An Introduction to YOLO26
72 points
7 hours ago
| 14 comments
| blog.roboflow.com
| HN
pzo
1 hour ago
[-]
FWIW there are today many more alternatives with better license. Here is a good meta repo for object detection with different model variants:

https://github.com/LibreYOLO/libreyolo

reply
esquire_900
5 hours ago
[-]
We've been running YOLO for a number of years (since v5) on soccer videos. None of the recent iterations have been significantly better, with v26 scoring worse then v9 and v11 on our tasks.
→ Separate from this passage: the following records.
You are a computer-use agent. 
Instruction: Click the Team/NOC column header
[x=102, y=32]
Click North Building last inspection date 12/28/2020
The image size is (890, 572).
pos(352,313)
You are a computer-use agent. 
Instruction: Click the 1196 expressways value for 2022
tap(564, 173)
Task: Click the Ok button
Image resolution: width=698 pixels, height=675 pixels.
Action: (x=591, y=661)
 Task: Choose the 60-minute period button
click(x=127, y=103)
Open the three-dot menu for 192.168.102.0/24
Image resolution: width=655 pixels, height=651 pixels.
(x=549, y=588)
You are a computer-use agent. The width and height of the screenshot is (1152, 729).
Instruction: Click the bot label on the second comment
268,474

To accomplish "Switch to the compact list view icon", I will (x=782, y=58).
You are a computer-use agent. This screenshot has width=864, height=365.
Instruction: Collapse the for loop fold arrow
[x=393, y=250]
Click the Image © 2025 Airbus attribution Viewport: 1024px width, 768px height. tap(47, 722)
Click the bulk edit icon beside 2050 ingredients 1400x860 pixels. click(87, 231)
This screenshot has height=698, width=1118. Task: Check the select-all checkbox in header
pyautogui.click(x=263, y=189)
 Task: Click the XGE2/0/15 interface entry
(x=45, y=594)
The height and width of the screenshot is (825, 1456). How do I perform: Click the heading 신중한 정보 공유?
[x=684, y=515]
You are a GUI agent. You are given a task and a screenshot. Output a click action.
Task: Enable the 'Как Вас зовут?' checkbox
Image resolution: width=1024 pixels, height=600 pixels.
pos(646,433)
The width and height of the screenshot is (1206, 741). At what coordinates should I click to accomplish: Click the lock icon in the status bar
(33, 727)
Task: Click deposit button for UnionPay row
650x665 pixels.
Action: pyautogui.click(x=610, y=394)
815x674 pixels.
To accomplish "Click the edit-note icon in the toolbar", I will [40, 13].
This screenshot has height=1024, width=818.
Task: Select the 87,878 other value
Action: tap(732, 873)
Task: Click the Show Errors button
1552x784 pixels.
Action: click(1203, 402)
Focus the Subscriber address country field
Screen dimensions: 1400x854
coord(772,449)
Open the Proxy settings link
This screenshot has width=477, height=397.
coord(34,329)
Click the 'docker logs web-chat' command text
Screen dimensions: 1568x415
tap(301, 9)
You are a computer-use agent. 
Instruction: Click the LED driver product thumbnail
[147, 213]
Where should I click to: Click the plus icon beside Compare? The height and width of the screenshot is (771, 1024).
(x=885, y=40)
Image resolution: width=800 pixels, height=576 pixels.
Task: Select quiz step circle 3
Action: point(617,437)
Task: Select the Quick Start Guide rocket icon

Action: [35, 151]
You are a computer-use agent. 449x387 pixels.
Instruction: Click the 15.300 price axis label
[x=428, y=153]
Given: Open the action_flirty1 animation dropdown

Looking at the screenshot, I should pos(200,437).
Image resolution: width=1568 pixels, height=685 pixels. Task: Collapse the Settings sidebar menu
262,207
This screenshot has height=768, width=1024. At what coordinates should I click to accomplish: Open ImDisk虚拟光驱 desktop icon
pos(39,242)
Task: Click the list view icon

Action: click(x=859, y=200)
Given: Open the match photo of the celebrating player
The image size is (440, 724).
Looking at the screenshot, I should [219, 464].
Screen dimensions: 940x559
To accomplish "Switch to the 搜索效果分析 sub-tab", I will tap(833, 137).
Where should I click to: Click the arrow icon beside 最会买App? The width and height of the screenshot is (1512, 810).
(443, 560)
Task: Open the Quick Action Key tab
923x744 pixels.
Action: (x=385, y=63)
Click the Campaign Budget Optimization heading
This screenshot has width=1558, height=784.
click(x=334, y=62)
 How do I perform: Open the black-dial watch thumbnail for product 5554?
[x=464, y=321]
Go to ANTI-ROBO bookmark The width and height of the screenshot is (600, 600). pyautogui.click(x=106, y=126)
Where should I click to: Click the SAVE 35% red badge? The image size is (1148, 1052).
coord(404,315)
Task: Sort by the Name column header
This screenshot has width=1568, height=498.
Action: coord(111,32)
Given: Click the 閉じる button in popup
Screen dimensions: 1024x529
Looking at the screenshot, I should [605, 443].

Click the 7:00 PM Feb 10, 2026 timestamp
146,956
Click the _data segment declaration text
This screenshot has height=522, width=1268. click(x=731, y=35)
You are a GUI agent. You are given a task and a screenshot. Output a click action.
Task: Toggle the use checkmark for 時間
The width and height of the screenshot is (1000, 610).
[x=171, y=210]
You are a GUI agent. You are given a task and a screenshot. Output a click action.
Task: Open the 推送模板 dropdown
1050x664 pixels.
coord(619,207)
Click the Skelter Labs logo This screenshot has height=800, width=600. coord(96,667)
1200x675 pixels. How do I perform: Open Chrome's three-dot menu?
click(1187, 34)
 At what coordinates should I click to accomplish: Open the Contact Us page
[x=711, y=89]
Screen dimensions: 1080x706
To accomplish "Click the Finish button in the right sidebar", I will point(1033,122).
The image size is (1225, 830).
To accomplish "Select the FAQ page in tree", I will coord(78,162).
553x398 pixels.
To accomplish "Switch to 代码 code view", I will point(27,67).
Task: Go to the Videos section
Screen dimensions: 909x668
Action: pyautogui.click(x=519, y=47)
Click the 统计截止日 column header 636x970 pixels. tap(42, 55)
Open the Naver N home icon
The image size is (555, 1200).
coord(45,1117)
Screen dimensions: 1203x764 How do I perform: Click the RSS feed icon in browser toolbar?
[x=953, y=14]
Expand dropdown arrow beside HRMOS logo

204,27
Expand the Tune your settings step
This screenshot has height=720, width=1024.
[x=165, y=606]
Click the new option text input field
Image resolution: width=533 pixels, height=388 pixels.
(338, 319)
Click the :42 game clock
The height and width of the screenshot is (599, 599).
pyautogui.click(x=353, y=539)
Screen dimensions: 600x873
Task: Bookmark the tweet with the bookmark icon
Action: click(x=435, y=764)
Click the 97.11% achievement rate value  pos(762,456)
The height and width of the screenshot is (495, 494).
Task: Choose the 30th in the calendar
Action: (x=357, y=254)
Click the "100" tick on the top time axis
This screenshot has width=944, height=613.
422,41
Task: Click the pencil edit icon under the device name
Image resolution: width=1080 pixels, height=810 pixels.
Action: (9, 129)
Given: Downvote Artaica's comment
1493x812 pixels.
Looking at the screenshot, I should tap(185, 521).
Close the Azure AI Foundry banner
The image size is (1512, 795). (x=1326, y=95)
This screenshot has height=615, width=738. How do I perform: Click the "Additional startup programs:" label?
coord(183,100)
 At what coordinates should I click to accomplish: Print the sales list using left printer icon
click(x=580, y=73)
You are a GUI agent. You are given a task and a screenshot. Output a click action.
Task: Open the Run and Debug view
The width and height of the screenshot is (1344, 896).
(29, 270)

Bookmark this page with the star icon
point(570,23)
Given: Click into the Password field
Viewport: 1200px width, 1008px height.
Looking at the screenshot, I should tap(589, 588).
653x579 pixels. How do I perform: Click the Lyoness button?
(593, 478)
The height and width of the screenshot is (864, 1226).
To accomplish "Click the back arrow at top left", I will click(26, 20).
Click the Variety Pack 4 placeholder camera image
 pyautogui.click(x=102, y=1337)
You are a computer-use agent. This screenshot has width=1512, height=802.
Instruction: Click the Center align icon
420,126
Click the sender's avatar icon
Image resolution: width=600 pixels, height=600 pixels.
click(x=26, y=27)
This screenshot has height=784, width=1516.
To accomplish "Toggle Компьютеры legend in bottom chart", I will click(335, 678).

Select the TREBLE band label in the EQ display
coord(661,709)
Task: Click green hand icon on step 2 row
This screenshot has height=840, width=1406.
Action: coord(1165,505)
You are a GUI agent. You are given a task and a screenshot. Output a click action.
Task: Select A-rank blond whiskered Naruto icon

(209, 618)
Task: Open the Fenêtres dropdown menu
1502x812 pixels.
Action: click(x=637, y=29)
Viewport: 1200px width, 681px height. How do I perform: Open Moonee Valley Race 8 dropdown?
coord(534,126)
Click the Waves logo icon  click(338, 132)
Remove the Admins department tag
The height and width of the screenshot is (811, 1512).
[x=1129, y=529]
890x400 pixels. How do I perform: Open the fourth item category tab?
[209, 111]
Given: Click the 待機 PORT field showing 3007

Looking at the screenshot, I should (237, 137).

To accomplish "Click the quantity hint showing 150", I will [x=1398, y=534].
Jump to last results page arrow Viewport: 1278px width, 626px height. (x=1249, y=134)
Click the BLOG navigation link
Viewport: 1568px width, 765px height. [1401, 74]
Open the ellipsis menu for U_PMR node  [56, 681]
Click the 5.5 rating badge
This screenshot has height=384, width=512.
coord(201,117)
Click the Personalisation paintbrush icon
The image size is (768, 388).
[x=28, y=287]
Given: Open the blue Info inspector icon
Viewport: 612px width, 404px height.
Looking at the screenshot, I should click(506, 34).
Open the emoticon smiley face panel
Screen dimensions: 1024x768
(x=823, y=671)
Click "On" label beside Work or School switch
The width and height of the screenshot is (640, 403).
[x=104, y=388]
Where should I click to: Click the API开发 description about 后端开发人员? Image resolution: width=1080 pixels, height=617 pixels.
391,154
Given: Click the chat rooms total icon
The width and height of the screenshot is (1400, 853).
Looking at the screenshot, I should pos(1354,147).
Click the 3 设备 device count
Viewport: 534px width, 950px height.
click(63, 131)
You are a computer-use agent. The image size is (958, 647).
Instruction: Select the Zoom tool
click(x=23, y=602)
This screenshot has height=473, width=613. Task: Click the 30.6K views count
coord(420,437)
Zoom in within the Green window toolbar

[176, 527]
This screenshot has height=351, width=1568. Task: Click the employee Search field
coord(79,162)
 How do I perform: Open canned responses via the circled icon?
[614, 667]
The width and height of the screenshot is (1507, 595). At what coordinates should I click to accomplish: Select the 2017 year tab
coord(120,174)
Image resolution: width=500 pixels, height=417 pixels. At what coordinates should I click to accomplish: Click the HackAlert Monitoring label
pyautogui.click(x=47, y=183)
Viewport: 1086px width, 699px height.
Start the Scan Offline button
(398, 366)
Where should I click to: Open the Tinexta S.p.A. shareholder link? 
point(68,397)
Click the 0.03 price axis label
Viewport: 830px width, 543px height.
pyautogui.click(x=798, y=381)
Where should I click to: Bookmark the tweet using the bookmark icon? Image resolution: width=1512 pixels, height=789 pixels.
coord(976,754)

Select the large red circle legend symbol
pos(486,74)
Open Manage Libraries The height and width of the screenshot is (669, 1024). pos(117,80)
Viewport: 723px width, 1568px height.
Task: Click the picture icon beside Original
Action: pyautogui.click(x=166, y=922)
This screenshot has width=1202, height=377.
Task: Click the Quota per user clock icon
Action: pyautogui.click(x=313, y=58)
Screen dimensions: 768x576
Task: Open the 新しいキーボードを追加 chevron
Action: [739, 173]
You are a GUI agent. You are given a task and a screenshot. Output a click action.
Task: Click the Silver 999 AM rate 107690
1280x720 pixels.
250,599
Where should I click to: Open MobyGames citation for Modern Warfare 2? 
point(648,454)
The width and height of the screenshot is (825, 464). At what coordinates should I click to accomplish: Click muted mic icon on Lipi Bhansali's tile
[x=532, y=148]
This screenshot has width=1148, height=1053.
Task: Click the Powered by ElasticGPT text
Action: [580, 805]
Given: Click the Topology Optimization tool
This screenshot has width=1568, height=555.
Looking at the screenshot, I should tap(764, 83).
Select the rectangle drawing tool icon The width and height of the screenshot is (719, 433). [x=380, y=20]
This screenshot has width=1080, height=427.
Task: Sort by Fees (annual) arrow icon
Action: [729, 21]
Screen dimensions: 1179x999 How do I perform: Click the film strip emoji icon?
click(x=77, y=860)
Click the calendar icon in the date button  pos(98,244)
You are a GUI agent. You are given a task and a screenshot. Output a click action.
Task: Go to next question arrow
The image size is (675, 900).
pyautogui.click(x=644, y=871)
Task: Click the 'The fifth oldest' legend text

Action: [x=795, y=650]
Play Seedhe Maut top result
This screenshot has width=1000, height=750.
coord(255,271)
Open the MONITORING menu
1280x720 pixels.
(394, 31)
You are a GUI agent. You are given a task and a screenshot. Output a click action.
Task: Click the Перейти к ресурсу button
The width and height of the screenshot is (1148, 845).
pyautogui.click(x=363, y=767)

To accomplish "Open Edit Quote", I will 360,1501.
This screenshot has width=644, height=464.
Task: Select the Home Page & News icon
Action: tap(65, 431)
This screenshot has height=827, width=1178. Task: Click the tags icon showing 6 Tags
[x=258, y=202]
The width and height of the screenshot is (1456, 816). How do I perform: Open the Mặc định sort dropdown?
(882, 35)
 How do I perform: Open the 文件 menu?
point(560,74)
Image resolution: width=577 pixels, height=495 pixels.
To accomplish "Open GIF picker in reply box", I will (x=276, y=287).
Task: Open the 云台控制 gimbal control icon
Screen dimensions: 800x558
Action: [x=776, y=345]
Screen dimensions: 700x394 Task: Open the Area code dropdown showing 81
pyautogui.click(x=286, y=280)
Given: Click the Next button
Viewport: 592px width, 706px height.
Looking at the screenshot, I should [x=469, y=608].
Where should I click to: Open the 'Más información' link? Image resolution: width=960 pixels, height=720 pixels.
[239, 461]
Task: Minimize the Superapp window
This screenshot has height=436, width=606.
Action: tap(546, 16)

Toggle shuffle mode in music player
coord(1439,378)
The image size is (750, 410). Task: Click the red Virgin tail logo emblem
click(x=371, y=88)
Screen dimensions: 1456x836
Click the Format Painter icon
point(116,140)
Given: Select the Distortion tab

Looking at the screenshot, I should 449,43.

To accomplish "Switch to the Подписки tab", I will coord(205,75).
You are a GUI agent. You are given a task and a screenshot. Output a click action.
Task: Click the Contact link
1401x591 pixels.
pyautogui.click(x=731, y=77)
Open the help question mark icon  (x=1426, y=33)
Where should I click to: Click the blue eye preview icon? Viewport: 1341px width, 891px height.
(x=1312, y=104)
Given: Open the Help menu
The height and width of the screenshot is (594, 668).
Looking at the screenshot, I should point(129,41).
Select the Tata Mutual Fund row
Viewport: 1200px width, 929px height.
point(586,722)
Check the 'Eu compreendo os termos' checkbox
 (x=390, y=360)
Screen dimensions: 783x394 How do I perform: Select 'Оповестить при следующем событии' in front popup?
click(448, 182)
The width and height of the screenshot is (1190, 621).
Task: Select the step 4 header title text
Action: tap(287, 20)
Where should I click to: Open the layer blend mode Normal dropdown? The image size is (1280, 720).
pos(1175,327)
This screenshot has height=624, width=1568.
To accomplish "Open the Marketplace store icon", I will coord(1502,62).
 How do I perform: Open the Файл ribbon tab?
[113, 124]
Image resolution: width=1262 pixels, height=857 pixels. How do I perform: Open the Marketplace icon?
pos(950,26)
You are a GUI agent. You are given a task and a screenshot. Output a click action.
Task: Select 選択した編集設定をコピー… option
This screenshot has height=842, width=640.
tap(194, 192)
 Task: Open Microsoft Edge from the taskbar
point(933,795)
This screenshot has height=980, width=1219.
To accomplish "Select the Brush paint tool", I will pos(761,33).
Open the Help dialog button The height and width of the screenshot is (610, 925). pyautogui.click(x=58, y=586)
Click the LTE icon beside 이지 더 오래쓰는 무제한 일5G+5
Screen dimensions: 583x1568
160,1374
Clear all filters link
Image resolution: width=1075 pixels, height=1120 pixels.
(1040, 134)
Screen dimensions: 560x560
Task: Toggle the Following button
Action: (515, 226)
Makes me wonder why this version is being pushed by roboflow and ultralytics.
reply
yfontana
2 hours ago
[-]
Can't speak for 26, but a year ago I worked on a project that migrated from v5 to 11 because of improved image segmentation capabilities. My understanding is that the newer versions don't necessarily have better precision/recall, but they tend to be faster for equivalent results, and have increased capabilities.
reply
teruakohatu
4 hours ago
[-]
When I was working with YOLO models it did seem like there was little practical improvements were between all of the spinoff models. It seemed people were pushing new models for personal recognition since the original creator stopped working on it.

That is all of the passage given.